Affaires devant le TMI
Les procès dureront deux ans et demi, soit jusqu’au 4 novembre 1948. Ils n’aboutiront qu’à la poursuite de 28 des 80 criminels de guerre de Classe A, détenus par les Alliés, autrement dit au seul jugement du premier groupe de criminels de guerre de Classe A. Ceux des deux autres groupes, pour l’essentiel des hommes d’affaires et des industriels importants, seront remis en liberté.

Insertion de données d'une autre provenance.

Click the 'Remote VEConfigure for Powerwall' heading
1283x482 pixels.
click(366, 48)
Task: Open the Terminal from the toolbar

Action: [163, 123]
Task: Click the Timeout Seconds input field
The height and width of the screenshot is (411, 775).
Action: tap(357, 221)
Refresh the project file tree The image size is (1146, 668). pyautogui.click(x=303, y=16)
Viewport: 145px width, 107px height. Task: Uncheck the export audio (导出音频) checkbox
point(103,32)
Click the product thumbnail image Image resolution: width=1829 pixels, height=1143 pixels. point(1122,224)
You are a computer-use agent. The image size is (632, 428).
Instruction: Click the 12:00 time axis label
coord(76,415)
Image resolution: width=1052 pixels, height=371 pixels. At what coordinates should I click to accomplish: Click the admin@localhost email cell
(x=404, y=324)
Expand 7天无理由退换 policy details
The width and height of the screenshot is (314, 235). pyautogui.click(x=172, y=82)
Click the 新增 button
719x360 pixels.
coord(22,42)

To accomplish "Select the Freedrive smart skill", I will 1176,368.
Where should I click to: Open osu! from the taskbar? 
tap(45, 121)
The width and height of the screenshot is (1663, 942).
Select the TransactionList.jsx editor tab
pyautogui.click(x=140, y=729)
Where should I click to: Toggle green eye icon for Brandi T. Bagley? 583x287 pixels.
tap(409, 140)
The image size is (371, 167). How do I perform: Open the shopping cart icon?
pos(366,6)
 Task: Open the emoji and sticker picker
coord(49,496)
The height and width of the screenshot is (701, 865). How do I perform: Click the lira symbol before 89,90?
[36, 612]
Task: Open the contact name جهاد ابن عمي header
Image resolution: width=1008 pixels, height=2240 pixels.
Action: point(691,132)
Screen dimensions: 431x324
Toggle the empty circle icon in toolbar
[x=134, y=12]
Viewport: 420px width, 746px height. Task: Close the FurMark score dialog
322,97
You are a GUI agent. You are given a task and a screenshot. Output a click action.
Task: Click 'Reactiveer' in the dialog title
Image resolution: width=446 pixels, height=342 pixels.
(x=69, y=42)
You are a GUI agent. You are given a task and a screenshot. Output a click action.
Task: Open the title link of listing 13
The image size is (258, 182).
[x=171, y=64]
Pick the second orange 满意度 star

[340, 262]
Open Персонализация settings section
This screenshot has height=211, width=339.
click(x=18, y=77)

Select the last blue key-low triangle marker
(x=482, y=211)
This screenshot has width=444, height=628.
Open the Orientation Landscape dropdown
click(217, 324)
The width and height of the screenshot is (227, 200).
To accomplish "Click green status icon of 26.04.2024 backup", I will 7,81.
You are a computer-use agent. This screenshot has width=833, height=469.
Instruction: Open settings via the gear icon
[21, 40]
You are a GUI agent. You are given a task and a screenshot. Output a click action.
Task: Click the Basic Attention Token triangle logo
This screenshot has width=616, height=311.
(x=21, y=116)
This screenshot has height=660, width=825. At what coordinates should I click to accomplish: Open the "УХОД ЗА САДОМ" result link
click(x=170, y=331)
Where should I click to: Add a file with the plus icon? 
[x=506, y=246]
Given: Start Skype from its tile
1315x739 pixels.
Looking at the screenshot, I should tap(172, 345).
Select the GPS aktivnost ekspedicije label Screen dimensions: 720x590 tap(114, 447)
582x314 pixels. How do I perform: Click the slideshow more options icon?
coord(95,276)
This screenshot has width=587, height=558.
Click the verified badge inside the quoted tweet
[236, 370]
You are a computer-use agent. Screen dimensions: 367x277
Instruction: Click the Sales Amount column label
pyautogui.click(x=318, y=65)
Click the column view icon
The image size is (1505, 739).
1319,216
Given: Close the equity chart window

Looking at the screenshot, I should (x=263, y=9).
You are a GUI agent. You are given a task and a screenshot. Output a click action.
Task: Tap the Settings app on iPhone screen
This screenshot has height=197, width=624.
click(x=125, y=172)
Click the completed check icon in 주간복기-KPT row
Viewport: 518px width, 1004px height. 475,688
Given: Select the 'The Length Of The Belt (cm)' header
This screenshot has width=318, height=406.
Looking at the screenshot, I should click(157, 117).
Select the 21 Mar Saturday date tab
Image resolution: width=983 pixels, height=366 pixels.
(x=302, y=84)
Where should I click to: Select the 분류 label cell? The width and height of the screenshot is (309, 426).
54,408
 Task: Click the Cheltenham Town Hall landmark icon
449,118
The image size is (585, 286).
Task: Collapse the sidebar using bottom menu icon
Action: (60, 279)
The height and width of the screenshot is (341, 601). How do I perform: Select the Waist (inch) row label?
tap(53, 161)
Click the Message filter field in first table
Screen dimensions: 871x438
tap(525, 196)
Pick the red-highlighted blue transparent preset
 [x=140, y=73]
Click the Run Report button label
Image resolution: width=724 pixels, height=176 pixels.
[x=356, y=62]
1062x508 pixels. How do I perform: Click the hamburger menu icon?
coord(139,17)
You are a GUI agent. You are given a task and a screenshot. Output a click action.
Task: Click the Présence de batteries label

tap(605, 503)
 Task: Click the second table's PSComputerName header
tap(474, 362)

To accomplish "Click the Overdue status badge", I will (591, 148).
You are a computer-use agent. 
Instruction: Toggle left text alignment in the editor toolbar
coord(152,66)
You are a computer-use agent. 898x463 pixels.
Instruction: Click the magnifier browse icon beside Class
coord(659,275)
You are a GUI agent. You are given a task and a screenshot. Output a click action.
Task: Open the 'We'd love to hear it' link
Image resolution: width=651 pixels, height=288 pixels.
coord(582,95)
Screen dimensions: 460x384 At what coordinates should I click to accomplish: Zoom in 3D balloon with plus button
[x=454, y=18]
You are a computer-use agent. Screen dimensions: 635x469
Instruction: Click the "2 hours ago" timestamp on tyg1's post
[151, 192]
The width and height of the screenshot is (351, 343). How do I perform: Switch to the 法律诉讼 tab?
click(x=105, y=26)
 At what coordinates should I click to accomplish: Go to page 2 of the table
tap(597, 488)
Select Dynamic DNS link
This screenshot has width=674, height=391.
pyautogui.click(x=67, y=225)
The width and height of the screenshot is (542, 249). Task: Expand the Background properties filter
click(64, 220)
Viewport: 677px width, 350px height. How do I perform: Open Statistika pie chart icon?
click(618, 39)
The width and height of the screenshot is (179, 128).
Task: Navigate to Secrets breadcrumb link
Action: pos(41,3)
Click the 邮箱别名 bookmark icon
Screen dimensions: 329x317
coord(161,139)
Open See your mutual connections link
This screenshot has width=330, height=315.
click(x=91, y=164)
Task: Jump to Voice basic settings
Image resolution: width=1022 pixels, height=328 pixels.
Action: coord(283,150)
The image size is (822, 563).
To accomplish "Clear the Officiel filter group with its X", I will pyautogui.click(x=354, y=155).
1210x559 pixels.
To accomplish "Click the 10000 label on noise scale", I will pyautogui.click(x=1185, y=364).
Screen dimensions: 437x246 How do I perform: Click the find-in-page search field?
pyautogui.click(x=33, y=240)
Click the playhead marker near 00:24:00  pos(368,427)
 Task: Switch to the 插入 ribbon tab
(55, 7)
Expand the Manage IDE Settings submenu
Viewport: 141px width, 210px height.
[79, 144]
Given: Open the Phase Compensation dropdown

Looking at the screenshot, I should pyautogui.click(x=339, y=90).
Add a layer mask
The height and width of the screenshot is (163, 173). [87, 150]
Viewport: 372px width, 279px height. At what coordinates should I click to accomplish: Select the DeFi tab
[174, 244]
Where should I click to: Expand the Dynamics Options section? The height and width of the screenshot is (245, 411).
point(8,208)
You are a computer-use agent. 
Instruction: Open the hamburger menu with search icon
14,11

Les accusés sont quatre anciens Premiers ministres, trois anciens ministres des Affaires étrangères, quatre anciens ministres de la Guerre, deux anciens ministres de la Marine, deux anciens ambassadeurs, trois anciens importants hommes d’affaires, un conseiller impérial, un théoricien radical, six anciens généraux, un ancien amiral et un ancien colonel. L’accusation leur reproche d’avoir été à l’origine d’une politique de conquête impliquant la commission de meurtres, de soumission de prisonniers de guerre et d’internés civils à des expériences médicales, de travaux forcés dans des conditions inhumaines, de pillages de biens publics et privés, de destructions délibérées de villes et de villages sans nécessités militaires, et d’une manière générale de meurtres, de viols et de cruautés de masse sur tous les territoires qu’ils ont envahis.
Sur les 28 criminels poursuivis, seuls 25 seront condamnés, deux étant morts de causes naturelles pendant le procès et un troisième sera remis en liberté suite à une hospitalisation pour un problème mental sérieux. Aucun acquittement n’est prononcé. Sept Japonais seront condamnés à mort, alors que les peines de prison infligées aux autres condamnés oscilleront entre 7 ans et la perpétuité. Toutefois, à partir de 1954, les condamnés incarcérés encore en vie seront libérés sur parole avec le retour au pouvoir du parti libéral démocrate. Les condamnés à mort seront quant à eux exécutés par pendaison le 23 décembre 1948.